Crib Death

No matter how it happens or how seasoned you get, these calls always feel brutal, bitter and perverse.


     EMS Reruns is an advice column designed to address dilemmas you may have experienced in EMS that you did not know how to handle. But it offers you a luxury you don't have on scene: plenty of time to think. If you think of an example like the one that follows, send it to us. If we choose to publish your dilemma, we'll pay you $50. We don't know everything, but we do know a lot of smart people. If we need to, we'll contact just the right experts and share their advice with you. E-mail ideas to Nancy.Perry@cygnusb2b.com.

     It's about 8 p.m., and you've just finished the 12th call of your 24-hour shift. You haven't had dinner, you're tired and you're four charts behind. You wolf down a cookie and sit down to write the charts, but the alarm goes off again-this time for a child not breathing. Dispatch information directs you toward a new residential neighborhood, where it sounds like you have an infant in full arrest.

     Sure enough, an engine soon arrives on scene and the crew briefs you about a three-month-old who is apneic and pulseless. CPR is in progress. Cindy, your training officer, looks away from the map and grimaces in your direction without meeting your gaze. Damn! SIDS calls are nightmares, and, for a moment, you wish you could be diverted to just about anything else, no matter how difficult.

     In a blur of intersections and street names, you're on scene and reaching for the pedi-kit in your compartment. You trace Cindy's steps through the front door of a nice home and follow the sounds of a man and a woman sobbing hysterically. A fire captain is begging them to accompany him to the living room so his crew can do their jobs. The crew is performing CPR, but things don't look good. The child has the appearance of a brown wax doll. Without a touch, you can see that she is in rigor. Mom put her down after feeding her three hours ago and found her like this.

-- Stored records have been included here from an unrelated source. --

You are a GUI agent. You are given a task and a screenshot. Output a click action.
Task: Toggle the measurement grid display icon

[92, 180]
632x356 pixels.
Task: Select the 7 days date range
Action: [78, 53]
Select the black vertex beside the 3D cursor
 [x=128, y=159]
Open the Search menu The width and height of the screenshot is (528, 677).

     The sudden realization of unanticipated death is an awful thing, and the sounds of it will never be far from the surface in your memory. There is no anguish worse than in parents who have lost an infant. No matter how it happens or how seasoned you get, these calls always feel brutal, bitter and perverse. Cindy checks the monitor and surprises you by casually pronouncing the child. "It's all yours," she tells a young police officer, and begins packing the gear as though this event is the most natural thing in the world.

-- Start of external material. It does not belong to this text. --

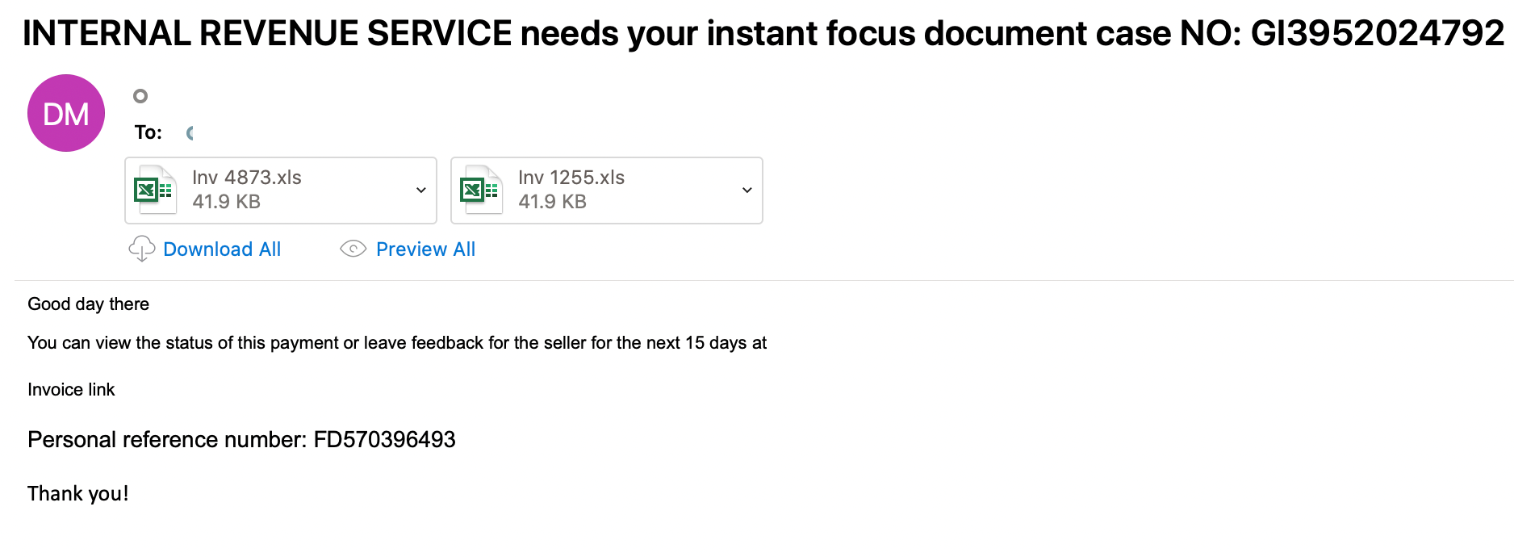This screenshot has height=557, width=1514.
Task: Click the Excel icon of Inv 4873.xls
Action: pos(154,190)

     Q. Cindy is a much-respected paramedic. What's wrong with her head?
     A. Cindy shifts gears pretty hard, sure enough. Lots of experienced paramedics postpone their personal feelings about some things and sort through them later in their own best ways. Everybody's different. Certainly, she will share her thinking with you after the call or next shift. Now, although further resuscitation isn't warranted, your crew's work is not finished. This is a multiple-casualty incident, and there are two badly injured people in the living room.

     Q. There must be a better way to terminate a code. Isn't there?
     A. You bet, but every one is a little different. The captain made things easier for you by removing the family members. But whether they're present or not, it's a good idea to verbally go over the signs of obvious death for the first responders-walk them through the patient's color, apnea, pulse-lessness, cardiac rhythm, pupil signs, temperature, presence of rigor and so on. Then ask if anyone has a problem with you pronouncing; if not, verbalize and record the time. You should take responsibility for the ultimate decision, though, to keep them from feeling guilty later on. (It would be good professional etiquette to include the police officers, too; they're part of your team.)